Nebuchadnezzar responded and said, "Blessed be the God of Shadrach, Meshach and Abed-nego, who has sent His angel and delivered His servants... Therefore I make a decree [notice this] that any people, nation or tongue that speaks anything offensive against the God of Shadrach, Meshach and Abed-nego..."

And he goes on to pronounce the penalty. What is God doing? How is He using this circumstance? Well, God was doing more here than ensuring the future prosperity of these four people, these three young men who were cast in the fire and Daniel, who wasn't there apparently on this occasion. The destruction of Jerusalem and the exile of the Nation of Israel was still 15 years in the future when this incident unfolds. Hasn't happened yet. They're still in their land. But the day was coming when Nebuchadnezzar would go, and they would be destroyed, and he would bring the people of God back to Babylon. God would use these events that are unfolding here for the protection and prosperity of His people when they arrived in Babylon. God was at work behind the scenes using even government persecution to accomplish His eternal purposes for His people. Do you believe that? Do you believe that if persecution comes from our government in your lifetime that that will not be out of God's control but rather a perfect part of His plan to accomplish His own strategic and eternal purposes?

That brings us to chapter 4, the theme of chapter 4. Again, continuing to look at different nuances of the overall theme of Daniel (God's sovereignty over human history), here we learn that God is completely sovereign over every throne and every human ruler.

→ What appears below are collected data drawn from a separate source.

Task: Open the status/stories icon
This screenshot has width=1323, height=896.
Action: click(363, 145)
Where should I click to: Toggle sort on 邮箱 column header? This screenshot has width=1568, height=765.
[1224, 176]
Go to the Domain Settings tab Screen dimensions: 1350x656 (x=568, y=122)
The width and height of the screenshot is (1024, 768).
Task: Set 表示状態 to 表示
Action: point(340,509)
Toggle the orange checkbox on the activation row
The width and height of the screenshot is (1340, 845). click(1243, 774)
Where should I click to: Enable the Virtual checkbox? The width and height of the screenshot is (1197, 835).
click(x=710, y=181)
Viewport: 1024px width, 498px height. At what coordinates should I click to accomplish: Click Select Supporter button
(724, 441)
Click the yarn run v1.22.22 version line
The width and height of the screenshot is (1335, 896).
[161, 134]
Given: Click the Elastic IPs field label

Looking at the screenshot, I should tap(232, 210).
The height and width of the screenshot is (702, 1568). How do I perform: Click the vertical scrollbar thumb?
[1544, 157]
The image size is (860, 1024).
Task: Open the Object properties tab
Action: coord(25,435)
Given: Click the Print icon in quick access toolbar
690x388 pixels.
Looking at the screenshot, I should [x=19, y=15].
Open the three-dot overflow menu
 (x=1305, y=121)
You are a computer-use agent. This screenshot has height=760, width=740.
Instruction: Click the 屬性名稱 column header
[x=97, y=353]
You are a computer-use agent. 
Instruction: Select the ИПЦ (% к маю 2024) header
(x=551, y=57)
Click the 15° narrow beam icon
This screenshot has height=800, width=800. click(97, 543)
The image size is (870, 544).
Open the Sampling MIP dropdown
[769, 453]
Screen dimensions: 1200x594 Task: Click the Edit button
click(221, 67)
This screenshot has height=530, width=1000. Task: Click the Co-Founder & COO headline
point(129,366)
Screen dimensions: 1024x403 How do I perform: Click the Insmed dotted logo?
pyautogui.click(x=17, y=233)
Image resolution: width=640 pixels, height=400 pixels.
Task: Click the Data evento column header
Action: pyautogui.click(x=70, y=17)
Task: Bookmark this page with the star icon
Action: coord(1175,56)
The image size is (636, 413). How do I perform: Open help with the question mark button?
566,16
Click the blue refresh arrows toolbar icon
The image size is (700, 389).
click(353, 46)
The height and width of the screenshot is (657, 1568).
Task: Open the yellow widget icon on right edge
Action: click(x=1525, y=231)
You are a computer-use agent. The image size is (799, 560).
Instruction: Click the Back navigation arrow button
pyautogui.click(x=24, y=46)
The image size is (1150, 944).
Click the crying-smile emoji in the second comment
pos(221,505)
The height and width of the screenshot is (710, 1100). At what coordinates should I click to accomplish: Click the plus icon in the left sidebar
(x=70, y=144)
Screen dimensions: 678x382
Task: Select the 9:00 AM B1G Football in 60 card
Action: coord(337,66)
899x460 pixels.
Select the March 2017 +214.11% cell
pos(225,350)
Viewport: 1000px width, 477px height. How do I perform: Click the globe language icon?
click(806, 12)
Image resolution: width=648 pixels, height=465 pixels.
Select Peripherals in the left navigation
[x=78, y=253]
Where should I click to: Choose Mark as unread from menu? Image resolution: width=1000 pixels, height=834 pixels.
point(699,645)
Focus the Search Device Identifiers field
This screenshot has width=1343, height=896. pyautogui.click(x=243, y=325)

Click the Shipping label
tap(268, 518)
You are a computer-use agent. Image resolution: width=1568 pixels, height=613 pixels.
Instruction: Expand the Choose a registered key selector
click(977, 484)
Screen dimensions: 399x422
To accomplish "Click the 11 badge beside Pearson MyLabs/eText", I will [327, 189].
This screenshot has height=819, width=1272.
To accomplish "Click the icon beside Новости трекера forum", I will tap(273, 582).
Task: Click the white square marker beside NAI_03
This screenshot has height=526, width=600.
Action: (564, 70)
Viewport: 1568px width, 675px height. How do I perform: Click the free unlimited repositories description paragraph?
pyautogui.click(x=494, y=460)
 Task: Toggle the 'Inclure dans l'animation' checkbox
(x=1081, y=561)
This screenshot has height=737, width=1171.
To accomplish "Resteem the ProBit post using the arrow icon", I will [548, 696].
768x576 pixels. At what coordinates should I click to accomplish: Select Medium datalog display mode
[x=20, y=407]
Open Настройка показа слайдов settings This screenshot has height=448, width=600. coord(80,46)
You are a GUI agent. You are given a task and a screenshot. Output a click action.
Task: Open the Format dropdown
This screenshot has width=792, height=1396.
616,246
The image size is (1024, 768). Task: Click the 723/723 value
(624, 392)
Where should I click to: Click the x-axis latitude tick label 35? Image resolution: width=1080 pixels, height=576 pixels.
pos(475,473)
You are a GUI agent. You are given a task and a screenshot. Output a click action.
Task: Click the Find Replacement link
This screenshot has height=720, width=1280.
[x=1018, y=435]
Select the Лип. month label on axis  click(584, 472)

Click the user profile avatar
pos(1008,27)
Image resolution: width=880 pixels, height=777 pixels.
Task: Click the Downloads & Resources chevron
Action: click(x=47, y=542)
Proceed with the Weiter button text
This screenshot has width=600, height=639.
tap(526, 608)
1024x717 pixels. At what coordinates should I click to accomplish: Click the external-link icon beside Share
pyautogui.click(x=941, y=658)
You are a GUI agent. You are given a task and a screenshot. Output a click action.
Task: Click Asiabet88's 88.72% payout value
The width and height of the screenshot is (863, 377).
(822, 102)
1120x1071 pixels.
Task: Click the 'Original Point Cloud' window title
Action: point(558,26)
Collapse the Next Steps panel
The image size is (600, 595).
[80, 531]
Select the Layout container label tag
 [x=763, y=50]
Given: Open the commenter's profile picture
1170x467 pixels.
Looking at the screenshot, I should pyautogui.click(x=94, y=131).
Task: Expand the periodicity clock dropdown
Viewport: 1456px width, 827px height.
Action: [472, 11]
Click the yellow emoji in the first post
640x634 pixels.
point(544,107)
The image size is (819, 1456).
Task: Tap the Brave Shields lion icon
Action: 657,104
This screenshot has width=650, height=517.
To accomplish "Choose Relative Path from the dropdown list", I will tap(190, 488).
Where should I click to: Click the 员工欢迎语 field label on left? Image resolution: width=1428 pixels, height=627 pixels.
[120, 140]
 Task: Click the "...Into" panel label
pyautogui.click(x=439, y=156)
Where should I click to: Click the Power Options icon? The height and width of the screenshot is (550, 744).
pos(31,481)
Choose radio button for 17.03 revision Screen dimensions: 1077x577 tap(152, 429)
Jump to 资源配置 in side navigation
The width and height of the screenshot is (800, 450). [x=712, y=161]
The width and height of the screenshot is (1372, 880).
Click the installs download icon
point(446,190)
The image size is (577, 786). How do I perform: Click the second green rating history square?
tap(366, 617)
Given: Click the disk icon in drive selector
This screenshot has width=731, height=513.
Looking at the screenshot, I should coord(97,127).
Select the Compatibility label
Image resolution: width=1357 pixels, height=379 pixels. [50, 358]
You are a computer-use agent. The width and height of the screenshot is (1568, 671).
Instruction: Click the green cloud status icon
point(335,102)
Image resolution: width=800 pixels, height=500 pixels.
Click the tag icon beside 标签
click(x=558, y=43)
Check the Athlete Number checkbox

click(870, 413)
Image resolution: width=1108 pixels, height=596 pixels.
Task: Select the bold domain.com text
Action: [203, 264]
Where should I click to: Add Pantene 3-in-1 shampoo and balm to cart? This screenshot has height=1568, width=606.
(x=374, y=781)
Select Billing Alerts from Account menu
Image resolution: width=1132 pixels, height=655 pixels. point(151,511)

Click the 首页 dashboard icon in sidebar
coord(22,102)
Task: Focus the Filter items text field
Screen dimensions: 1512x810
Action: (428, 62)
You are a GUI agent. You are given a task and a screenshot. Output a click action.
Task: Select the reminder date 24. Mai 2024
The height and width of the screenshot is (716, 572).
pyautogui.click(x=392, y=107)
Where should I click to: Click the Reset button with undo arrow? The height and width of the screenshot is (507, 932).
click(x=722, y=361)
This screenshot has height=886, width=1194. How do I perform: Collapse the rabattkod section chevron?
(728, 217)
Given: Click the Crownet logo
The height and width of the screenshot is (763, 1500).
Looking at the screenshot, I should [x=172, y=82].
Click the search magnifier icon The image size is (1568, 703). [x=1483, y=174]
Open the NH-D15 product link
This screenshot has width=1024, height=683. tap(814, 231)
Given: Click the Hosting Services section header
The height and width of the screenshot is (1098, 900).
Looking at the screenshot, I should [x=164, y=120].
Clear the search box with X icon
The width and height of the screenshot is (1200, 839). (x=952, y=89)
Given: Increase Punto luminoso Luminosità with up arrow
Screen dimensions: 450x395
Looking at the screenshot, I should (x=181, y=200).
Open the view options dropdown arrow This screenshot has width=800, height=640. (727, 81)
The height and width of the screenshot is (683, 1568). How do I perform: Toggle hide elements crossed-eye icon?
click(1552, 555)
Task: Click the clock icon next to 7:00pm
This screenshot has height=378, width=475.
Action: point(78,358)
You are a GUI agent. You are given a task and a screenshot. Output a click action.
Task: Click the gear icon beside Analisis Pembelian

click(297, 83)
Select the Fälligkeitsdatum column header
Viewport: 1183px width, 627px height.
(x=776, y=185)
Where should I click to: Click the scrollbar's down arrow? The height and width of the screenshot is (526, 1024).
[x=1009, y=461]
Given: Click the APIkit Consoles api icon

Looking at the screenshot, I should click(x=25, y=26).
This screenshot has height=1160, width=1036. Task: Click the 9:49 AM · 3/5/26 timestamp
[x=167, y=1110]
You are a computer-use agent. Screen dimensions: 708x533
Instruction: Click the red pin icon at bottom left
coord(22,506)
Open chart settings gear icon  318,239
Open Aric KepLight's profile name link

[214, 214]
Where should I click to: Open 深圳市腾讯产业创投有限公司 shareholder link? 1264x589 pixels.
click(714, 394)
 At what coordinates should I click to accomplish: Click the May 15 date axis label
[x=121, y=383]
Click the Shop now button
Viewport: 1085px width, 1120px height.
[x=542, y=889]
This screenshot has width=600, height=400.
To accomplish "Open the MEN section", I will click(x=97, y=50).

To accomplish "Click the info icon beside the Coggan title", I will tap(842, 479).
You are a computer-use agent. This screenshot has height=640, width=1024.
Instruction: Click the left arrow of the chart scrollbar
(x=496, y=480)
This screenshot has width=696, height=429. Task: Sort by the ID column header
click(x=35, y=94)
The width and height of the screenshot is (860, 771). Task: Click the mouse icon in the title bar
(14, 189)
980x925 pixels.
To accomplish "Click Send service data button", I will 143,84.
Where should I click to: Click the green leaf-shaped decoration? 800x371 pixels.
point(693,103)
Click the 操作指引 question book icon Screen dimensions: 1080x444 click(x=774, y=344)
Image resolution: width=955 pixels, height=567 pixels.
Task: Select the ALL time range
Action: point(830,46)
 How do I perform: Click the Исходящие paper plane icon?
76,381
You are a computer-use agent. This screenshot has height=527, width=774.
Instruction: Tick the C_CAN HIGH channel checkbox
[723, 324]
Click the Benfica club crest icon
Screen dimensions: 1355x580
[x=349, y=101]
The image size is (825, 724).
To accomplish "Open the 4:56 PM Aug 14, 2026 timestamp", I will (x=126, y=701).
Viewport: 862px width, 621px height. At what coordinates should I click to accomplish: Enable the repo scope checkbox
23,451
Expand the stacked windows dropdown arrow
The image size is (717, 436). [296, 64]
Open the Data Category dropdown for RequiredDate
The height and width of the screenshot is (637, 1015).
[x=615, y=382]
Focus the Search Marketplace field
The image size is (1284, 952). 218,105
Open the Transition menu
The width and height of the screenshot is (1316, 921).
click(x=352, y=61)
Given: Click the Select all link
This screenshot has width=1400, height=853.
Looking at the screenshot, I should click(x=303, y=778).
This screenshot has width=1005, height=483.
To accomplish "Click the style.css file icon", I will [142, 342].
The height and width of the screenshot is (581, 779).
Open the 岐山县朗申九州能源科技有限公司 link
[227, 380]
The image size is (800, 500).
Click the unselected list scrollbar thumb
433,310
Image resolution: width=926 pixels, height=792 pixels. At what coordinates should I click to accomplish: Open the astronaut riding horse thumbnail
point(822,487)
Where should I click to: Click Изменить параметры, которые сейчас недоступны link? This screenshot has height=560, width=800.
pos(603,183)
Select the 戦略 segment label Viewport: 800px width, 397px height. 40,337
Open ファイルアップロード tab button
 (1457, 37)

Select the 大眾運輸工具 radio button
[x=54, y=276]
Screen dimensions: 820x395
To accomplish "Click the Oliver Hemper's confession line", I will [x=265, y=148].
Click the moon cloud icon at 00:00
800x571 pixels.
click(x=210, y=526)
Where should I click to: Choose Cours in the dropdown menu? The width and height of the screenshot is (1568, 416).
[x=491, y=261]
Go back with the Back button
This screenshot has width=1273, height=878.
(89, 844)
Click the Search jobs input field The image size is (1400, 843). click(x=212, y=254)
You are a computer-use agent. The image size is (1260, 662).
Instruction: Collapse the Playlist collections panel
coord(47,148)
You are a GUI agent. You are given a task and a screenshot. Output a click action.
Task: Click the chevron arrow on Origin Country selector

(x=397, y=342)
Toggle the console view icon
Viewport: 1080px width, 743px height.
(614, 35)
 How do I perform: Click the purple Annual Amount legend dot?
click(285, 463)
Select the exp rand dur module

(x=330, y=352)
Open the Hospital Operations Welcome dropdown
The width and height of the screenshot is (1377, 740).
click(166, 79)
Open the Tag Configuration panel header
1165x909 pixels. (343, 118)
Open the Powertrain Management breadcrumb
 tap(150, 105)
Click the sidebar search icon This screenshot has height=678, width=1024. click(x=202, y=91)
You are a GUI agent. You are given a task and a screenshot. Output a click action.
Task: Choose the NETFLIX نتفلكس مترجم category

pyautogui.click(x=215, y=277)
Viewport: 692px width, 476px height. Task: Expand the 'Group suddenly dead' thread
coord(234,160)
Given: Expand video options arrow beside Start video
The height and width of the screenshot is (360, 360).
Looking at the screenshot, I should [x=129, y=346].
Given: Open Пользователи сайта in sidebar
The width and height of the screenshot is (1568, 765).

And this is clear because there's a phrase that's repeated throughout this chapter—in verse 17, verse 25, verse 32. "Until you recognize that [El Elyon] the Most High [God, the Sovereign One] is ruler over the realm of mankind and [He] bestows it on whomever He wishes." Did you notice those two expressions? He's sovereign over the "realm of mankind." And He is sovereign over every human ruler: He "bestows" that rule on the one He chooses.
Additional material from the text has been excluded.